Tango, Samba e Beat: pagine scelte

LETTERA A BEARZOT di Darwin Pastorin

Un nuovo libro di Darwin Pastorin è sempre il benvenuto.Lettera a Bearzot

Lettera a Bearzot

Lettera a Bearzot è fresco di stampa, in un’edizione di gran qualità, pregiata la carta, rilegatura destinata a sfidare il tempo, elegante la copertina, illustrata con un acquerello della giovane artista Martina Ponente, tratto da una famosa fotografia di Duncan Raban: l’attenzione riservata per confezionarlo per un bibliofilo rende il libro un piacere anche solo averlo tra le mani, ancora prima di sfogliarlo.

Il sottotitolo toglie ogni eventuale residua resistenza alla lettura: Il Vecio, Pablito, il Mundial ’82 e altri incantesimi.  

La via della “lettera”, già praticata con successo in altre opere, è molto congeniale a Pastorin e in questo caso ci risulta particolarmente coinvolgente, perché le pagine arrivano senza ombra di dubbio dal cuore, pagine di amicizia, di sport, di stima e di amore; pagine senza la ricerca della frase a effetto o della sensazione della notizia, scritte con quel garbo che è difficile trovare nella letteratura sportiva contemporanea.

Il diario personale e la cronaca degli avvenimenti attraversano le vicende di un periodo di 64 anni, alternandosi con brusche puntate in avanti nel tempo, per tornare a scivolare indietro con sorprendente naturalezza tra i protagonisti del nostro gioco, tra Italia e Brasile.

Sconsiglio il lettore di cercare qui i numeri delle statistiche di squadre o calciatori, ma chi invece desiderasse avvicinarsi alle persone e vivere l’atmosfera che solo Arpino in Azzurro Tenebra aveva potuto dipingere, non ha che da cominciare a leggere.

Il lessico, come sempre ricco e mai banale, lo stile pulito, unitamente al tono pacato e confidenziale e alla formula della lettera, rendono il libro particolarmente consigliato ai lettori più giovani, che non hanno la nostra fortuna di avere ricordi personali delle vicende, ma che possono ancora viverle attraverso il racconto.

Questo, naturalmente, è Samba.

 

Tu sei stato uno dei miei punti di riferimento: una persona sincera, dalla schiena dritta, un Don Chisciotte che non ha mai smesso di seguire i propri ideali e i propri sogni.

 Ma due giocatori mi colpiscono, non soltanto per il loro talento, ma per le loro radicali scelte personali. Il primo si chiama Sócrates, alto, magro, con la barba, laureato in Medicina: uno che in America Latina, il continente “desaparecido”, negli stadi, nelle interviste, con ardore e determinazione, perché anche in Brasile c’è la dittatura, parla di Marxismo, di una società divisa in classi, dei poveri da liberare…

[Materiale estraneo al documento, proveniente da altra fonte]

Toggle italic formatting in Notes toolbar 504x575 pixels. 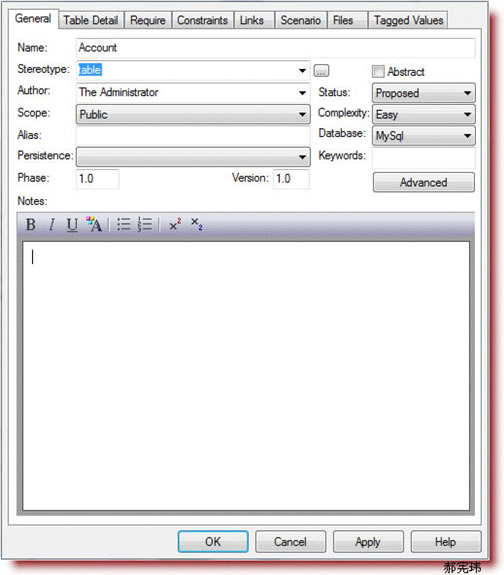52,224
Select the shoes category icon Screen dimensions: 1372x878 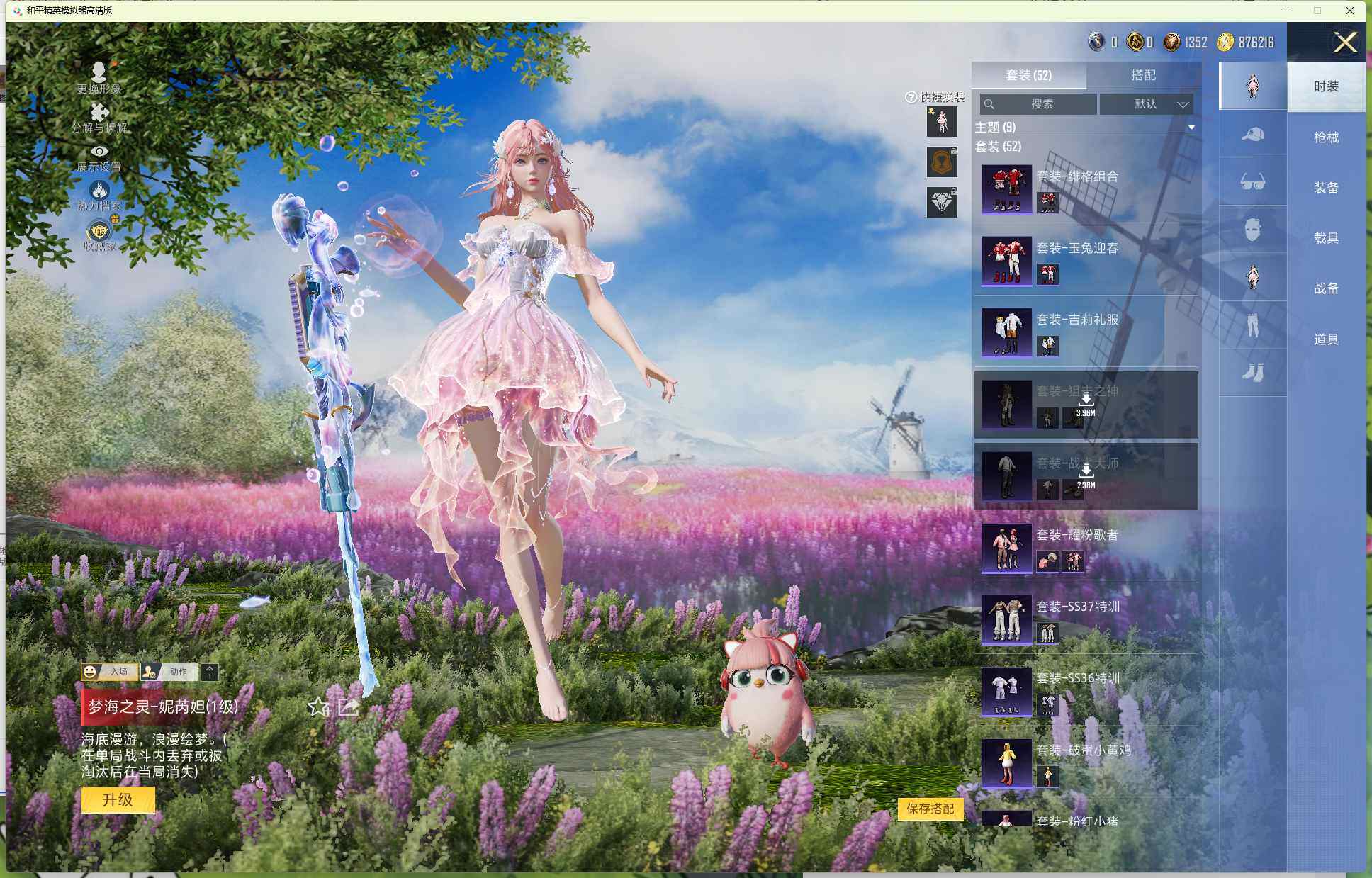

Ho cominciato a scrivere questa storia, tra realtà e suggestioni, una quindicina di anni fa, recuperando, come in un lampo, immagini e parole, soprattutto momenti rimasti racchiusi, così a lungo, in un angolo della mia mente, cucendoli con nuove consapevolezze.

Rimpiango il calcio dove la libertà e la poesia erano caratteristiche essenziali del gioco. Oggi spesso gli interessi prendono il sopravvento. Si pensa meno al gruppo e ai compagni.

Prendo posto vicino a Marco Bernardini, Vladimiro Caminiti, e Fulvio Bianchi. Più in là, ecco i mostri sacri della scrittura: Arpino, Brera, Del Buono, Soldati. L’arbitro israeliano Klein fischia l’inizio della partita e del vostro mito.

…sei diventato un modello da seguire, un esempio per chi ha deciso di percorrere un cammino fino in fondo, con caparbietà, sicuro di giungere alla meta, malgrado gli ostacoli, indifferente alla rabbia, agli anatemi, al sarcasmo.